AIM OF THE TASK:
Would you retype, word for word, the line with "This screenshot has height=1080, width=1920." and every line after it through the end of the records below?

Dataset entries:
* * *
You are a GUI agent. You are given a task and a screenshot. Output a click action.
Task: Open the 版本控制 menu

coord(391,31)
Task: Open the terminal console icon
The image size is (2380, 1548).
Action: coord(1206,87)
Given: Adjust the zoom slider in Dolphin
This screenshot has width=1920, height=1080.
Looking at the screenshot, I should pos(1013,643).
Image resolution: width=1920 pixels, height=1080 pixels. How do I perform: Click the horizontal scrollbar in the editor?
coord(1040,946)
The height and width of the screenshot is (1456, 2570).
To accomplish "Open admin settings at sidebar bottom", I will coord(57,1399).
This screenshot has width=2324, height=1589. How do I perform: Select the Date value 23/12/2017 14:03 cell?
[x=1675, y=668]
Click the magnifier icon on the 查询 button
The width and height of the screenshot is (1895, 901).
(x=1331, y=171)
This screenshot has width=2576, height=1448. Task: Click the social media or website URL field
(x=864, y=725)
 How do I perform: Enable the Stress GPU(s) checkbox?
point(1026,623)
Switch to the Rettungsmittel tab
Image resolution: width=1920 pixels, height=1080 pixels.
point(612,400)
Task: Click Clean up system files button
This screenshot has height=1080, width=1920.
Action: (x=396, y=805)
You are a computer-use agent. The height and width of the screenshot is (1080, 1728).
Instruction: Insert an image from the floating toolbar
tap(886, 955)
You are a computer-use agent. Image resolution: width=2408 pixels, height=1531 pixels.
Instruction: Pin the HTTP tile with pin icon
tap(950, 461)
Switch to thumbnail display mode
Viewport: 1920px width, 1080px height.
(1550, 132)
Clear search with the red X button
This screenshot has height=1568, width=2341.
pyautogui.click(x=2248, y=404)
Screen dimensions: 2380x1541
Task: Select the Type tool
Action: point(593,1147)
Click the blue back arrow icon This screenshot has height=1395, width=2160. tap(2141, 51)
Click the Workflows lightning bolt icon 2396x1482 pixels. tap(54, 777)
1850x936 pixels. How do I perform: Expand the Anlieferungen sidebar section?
* * *
SOLVED EXERCISE:
This screenshot has height=1080, width=1920.
Action: (x=396, y=805)
You are a computer-use agent. The height and width of the screenshot is (1080, 1728).
Instruction: Insert an image from the floating toolbar
tap(886, 955)
You are a computer-use agent. Image resolution: width=2408 pixels, height=1531 pixels.
Instruction: Pin the HTTP tile with pin icon
tap(950, 461)
Switch to thumbnail display mode
Viewport: 1920px width, 1080px height.
(1550, 132)
Clear search with the red X button
This screenshot has height=1568, width=2341.
pyautogui.click(x=2248, y=404)
Screen dimensions: 2380x1541
Task: Select the Type tool
Action: point(593,1147)
Click the blue back arrow icon This screenshot has height=1395, width=2160. tap(2141, 51)
Click the Workflows lightning bolt icon 2396x1482 pixels. tap(54, 777)
1850x936 pixels. How do I perform: Expand the Anlieferungen sidebar section?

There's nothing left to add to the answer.